After all, my life was not that bad (1996)
Tuesday 14 May, 1996. My will power lets me down, yesterday I did’nt go to work because I was supposed to have a blood test but I did not attend to it either. This morning, it is the same story and on top of it, it’s raining which makes me feel less and less wanting to go to work under this rain freezing my bones. Also I just smoked an african spliff and I don’t feel like moving neither for work or for the blood test which in any case would not change anything. In fact it has no importance ! If I have to die tomorrow or even today, after all I would have had a good life. There are people unhappier than me, I have had the chance to be born in a large family. I have had the chance to go to several private schools. I was lucky to have a black father and a white mother. I was lucky because, at a very young age, I have travelled to the four corners of France with my parents. I was lucky to have brothers and sisters whom took some beating in my place. I had the chance at 12 years old to go for the first time to Martinique, country of my father where I was doubly happy because I was away from the french metropolitan private schools. I was lucky to have a father who worked in a bank in the great capital Paris.

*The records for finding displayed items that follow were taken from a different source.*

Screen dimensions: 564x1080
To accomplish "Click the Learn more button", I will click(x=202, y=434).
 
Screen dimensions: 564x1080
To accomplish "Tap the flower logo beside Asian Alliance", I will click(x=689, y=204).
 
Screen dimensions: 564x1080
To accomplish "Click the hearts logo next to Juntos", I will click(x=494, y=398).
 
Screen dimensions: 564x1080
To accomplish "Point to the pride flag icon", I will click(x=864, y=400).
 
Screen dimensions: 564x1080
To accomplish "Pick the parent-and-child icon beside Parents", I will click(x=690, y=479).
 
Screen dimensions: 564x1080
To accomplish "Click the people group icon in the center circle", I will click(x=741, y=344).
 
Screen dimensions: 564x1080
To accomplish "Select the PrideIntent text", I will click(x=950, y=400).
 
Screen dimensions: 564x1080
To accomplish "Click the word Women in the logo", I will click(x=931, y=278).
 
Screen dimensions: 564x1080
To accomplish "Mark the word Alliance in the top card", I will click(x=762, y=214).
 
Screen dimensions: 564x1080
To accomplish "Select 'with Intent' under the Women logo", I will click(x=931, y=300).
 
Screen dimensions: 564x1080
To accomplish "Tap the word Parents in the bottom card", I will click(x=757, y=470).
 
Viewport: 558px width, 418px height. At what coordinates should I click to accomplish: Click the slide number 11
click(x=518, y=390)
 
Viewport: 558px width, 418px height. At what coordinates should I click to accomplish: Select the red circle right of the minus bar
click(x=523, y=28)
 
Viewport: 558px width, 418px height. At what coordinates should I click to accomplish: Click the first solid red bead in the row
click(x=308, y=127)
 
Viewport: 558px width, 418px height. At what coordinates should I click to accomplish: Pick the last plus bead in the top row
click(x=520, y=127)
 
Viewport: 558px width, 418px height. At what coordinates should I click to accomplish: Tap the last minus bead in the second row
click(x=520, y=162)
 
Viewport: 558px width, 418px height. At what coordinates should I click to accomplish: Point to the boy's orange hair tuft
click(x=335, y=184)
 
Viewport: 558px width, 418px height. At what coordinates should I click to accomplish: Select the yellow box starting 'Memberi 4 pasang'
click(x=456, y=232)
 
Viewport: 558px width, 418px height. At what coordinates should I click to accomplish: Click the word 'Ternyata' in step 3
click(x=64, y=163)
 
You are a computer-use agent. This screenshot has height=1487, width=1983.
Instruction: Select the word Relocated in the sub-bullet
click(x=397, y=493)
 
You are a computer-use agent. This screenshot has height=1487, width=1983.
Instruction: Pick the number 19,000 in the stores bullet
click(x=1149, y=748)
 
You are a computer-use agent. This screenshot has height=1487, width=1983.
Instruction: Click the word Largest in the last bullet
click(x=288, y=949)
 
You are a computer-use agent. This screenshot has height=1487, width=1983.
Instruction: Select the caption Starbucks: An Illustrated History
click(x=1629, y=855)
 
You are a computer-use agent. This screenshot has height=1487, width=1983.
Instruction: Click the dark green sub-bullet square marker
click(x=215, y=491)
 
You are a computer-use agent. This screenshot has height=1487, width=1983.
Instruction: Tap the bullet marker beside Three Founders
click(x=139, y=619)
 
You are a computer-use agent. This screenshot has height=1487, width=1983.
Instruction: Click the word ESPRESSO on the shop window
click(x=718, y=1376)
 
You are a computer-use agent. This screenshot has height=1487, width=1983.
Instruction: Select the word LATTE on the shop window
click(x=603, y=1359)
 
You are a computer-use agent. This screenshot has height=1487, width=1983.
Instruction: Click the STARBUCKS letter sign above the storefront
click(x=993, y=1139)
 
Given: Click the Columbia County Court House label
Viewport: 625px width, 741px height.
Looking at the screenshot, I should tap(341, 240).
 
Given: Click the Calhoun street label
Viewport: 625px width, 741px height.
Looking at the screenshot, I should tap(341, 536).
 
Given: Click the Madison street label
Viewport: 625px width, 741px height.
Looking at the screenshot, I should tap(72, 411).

Later on, I have had the opportunity to rebel and do as I pleased. I have been able to manage to get around on my own. I have been through moments of real hardships of money and identity and existence. I had the chance and not the shame to sleep with men, sometimes for money or just to feel loved and for a bit of attention. I was lucky to meet varied people in my life, whom made me discover other forms of art : painting, music, singing, african dances, writing, sport. I was lucky to have had a perfect body, to know it and to show it. I have been lucky to make true friends to whom I could confide in my joys and my sorrows and rely on them. Somewhat, I have also been lucky to go to prison because I can talk about it and there I could see where my ideal was, in prison or out of it. I was lucky to meet men whom have really loved me and vice versa, to hear comforting words and to receive gestures that heal. I have been able to have various jobs, some as voluntary worker and some renumerated.
Voluntary work : child minding, dog sitting, make bread and croissants, comfort brokenhearts, be in various charitable organizations (Me homeless) bringing bread and cakes but also respect to all the people around me (I mean the poor), or care for and love all sorts of creatures, big or small, beautiful or ugly, nice or nasty, domestic or wild.
Renumerated work : plumber, barman, prostitute, stable boy, model, leaflets distribution, gardener, musician, decorator, stage manager of a short film, red coat in school holiday camps, lady’s hairdresser, country veterinary assistant, picker (grapes, apples, sugar canes), work in forests and more I will not mention.
Today and for the last three years I travel to the other side of the Atlantic, I have people I love very much and that I would not denigrate for no one and for nothing in the world. I am working part-time, I play the music I like, I am trying to respect equally all people and it’s not easy. I love a girl or rather the souvenir of having sat on a plane for 3 hours only, next to a girl smoking cigarettes after cigarettes, talking about our lives and wishes, ending by an exchange of addresses. I have been smoking for quite a long time, I had some laughs with this disgusting healing grass, good for man and animals, sometimes a killer for those who smoke it without understanding that it is not just a drug to eat or sleep or laugh like an idiot telling the others the effect the drug has on them. They talk of seeing pink elephants. They say it’s cool, as soon as they see a film on TV they want to do the same on the street. They say that they smoke to forget, they say it helps them to live, but for me it just makes me laugh.